> _Set exercise 1_
Swap "insertions" for "additions" and write out the VMCS patch again, starting at "Signed-off-by: Mukesh Rathor" and ending at "( is_hvm_vcpu(current) )".
> _Set exercise 2_
Answer these about the VMCS patch:
(a) Which file does it change?
(b) How many insertions and deletions does it report?
(c) On what date was it sent?

All of lore.kernel.org
 help / color / mirror / Atom feed
From: Mukesh Rathor <mukesh.rathor@oracle.com>
To: Xen-devel@lists.xensource.com
Subject: [PATCH 16/18] PVH xen: vmcs related changes
Date: Mon, 24 Jun 2013 17:01:45 -0700	[thread overview]
Message-ID: <1372118507-16864-17-git-send-email-mukesh.rathor@oracle.com> (raw)
In-Reply-To: <1372118507-16864-1-git-send-email-mukesh.rathor@oracle.com>

This patch contains vmcs changes related for PVH, mainly creating a VMCS
for PVH guest.

Signed-off-by: Mukesh Rathor <mukesh.rathor@oracle.com>
---
 xen/arch/x86/hvm/vmx/vmcs.c |  254 ++++++++++++++++++++++++++++++++++++++++++-
 1 files changed, 250 insertions(+), 4 deletions(-)

diff --git a/xen/arch/x86/hvm/vmx/vmcs.c b/xen/arch/x86/hvm/vmx/vmcs.c
index 43539a6..f21571c 100644
--- a/xen/arch/x86/hvm/vmx/vmcs.c
+++ b/xen/arch/x86/hvm/vmx/vmcs.c
@@ -634,7 +634,7 @@ void vmx_vmcs_exit(struct vcpu *v)
     {
         /* Don't confuse vmx_do_resume (for @v or @current!) */
         vmx_clear_vmcs(v);
-        if ( is_hvm_vcpu(current) )
+        if ( !is_pv_vcpu(current) )
             vmx_load_vmcs(current);
 
         spin_unlock(&v->arch.hvm_vmx.vmcs_lock);
@@ -856,6 +856,239 @@ static void vmx_set_common_host_vmcs_fields(struct vcpu *v)
     __vmwrite(HOST_SYSENTER_EIP, sysenter_eip);
 }
 
+static int pvh_check_requirements(struct vcpu *v)

> _Information shown_
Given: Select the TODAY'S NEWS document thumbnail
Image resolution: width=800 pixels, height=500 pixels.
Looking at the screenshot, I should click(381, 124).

> _Complete response 1_
Signed-off-by: Mukesh Rathor <mukesh.rathor@oracle.com>
---
 xen/arch/x86/hvm/vmx/vmcs.c |  254 ++++++++++++++++++++++++++++++++++++++++++-
 1 files changed, 250 additions(+), 4 deletions(-)

diff --git a/xen/arch/x86/hvm/vmx/vmcs.c b/xen/arch/x86/hvm/vmx/vmcs.c
index 43539a6..f21571c 100644
--- a/xen/arch/x86/hvm/vmx/vmcs.c
+++ b/xen/arch/x86/hvm/vmx/vmcs.c
@@ -634,7 +634,7 @@ void vmx_vmcs_exit(struct vcpu *v)
     {
         /* Don't confuse vmx_do_resume (for @v or @current!) */
         vmx_clear_vmcs(v);
-        if ( is_hvm_vcpu(current) )

> _Complete response 2_
(a) xen/arch/x86/hvm/vmx/vmcs.c
(b) 250 insertions and 4 deletions
(c) Mon, 24 Jun 2013